The House Appropriations Committee met and reported a package of bills across higher education, workforce and economic development, energy, housing finance and public-safety training.
House Bill 1221, introduced by Delegate Sewell and described by a subcommittee presenter as beginning reform of financial aid programs to implement recommendations from the Joint Legislative Audit and Review Commission (JLARC), was reported out of committee with no fiscal impact stated by the presenter. "It simply just begins to combine programs and and to codify some changes," Unidentified Speaker 2 said while presenting the measure; the committee recorded the vote as 20 to 0.
The committee also approved a one-year pilot to subsidize solar interconnection costs for midsize projects and public schools. Unidentified Speaker 3 introduced House Bill 683 (Delegate Herring, patron), saying the measure would establish a solar interconnection grant program in the Department of Energy; the committee voted to report the bill (20 to 0).
A transportation and public-safety subcommittee presenter described House Bill 325 as directing the Department of Fire Programs to develop a standardized mental-health awareness training program and stated a one-time cost of $188,000. The subcommittee recommended reporting and the committee recorded the vote as 20 to 0. "There's a 1 time cost of $188,000," the presenter stated when introducing the program.
Several economic development measures approved are projects already included in the budget or approved by the Major Employment and Investment (MEI) commission. Unidentified Speaker 3 said HB 799 is an MEI-approved Hitachi project in Halifax County to build power transformers and noted budget resources are already allocated; HB 800 is an MEI-approved Eli Lilly project in Goochland County; and HB 1076 concerns an MEI-approved AstraZeneca project in Albemarle County. The committee reported those bills with unanimous tallies recorded in the transcript.
Other actions included HB 882 (Delegate Sullivan), which makes local governments eligible for matching grants under an internship program (reported 19 to 0 in the transcript record), HB 1039 (technical change removing the Federal Reserve from an advisory group), HB 196 (a capitalized pilot loan/grant fund for residential infrastructure), HB 820 (a governor’s bill creating a revolving loan fund for mixed-income housing that requires one-time capitalization), HB 1053 (restoring tobacco-region match policy for GO Virginia grants), HB 1138 (updating wage requirements for the Virginia Jobs Investment Program), and HB 1227 (adjusting private activity bond allocations toward housing). Where the transcript records a tally, those votes were unanimous or near-unanimous; a small number of vote lines in the record are unclear and are noted below.
Votes at a glance
- HB 491 — patron requested the bill be stricken; motion to strike was made (vote/tally not specified in transcript).
- HB 882 (Delegate Sullivan) — makes local governments eligible for internship matching grants; reported 19 to 0.
- HB 1039 (Delegate Carr) — technical change removing Federal Reserve from advisory group; reported 19 to 0.
- HB 1221 (Delegate Sewell) — financial aid reform implementing JLARC recommendations; reported 20 to 0.

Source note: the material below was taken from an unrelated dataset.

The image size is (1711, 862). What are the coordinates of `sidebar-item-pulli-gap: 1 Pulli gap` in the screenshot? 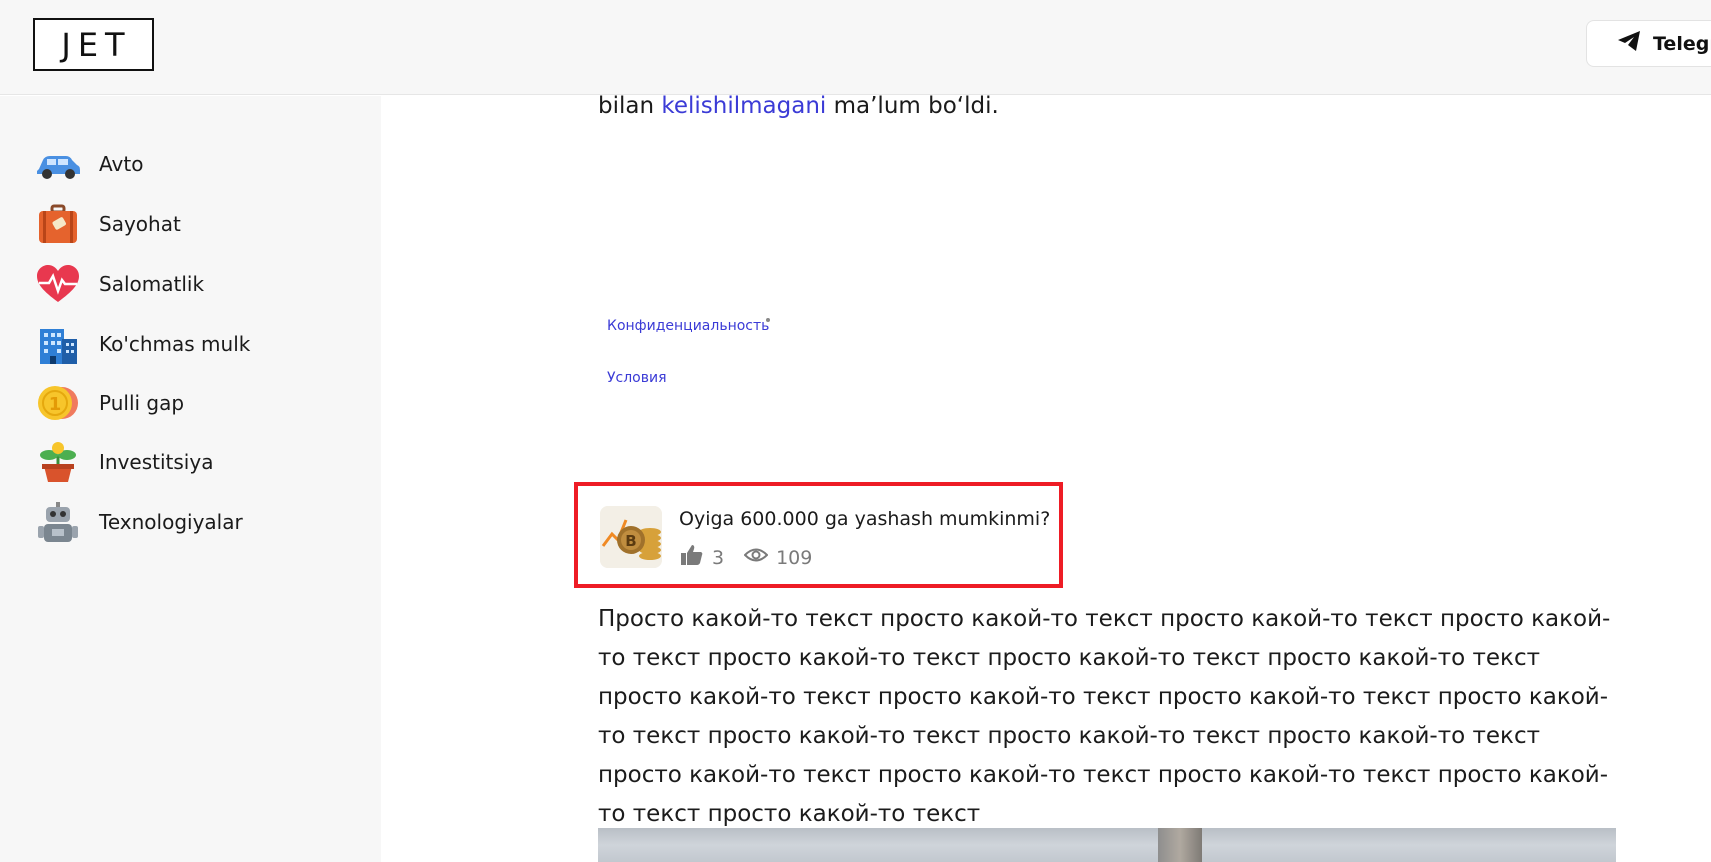 It's located at (194, 403).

- HB 325 — mental-health awareness training for fire programs; one-time cost of $188,000; reported 20 to 0.
- HB 682 — redistribution of returned funds in aid-to-locality-with-fire-departments program; reported 20 to 0.
- HB 196 (Delegate Thomas) — pilot infrastructure loan/grant for residential developments; substitute accepted and reported 20 to 0.
- HB 683 (Delegate Herring) — solar interconnection grant pilot; reported 20 to 0.
- HB 799 — MEI-approved Hitachi project in Halifax County; reported 20 to 0.
- HB 800 — MEI-approved Eli Lilly project in Goochland County; reported 19 to 0.
- HB 820 (Delegate Helmer) — revolving loan fund for mixed-income housing; substitute reported (vote tally not clearly specified in transcript).
- HB 1053 (Delegate Phillips) — tobacco-region matching authorization for GO Virginia grants; reported 20 to 0.
- HB 1076 (Delegate Lawfirm) — MEI-approved AstraZeneca project in Albemarle County; reported 20 to 0.
- HB 1138 — updates to Virginia Jobs Investment Program wage requirements; reported 19 to 0.
- HB 1227 (Delegate Thomas) — shifts 10% of private activity bond allocation toward housing projects (reducing industrial allocation correspondingly); reported 20 to 0.
Context and next steps
Presenters repeatedly characterized many bills as having no additional fiscal impact because funding or budget authority for the initiatives was already in place. Several bills implement policy changes or pilot programs that would require further executive-branch implementation (for example, the Department of Fire Programs and the Department of Energy). Subcommittee chairs were asked to meet immediately after adjournment to coordinate committee business and scheduling for follow-up subcommittee meetings.
The committee adjourned after recording the above actions. Items that require agency rulemaking, capitalization, or later budget enactment will proceed through the standard legislative process and may return to the Appropriations Committee for implementation oversight or budget adjustments.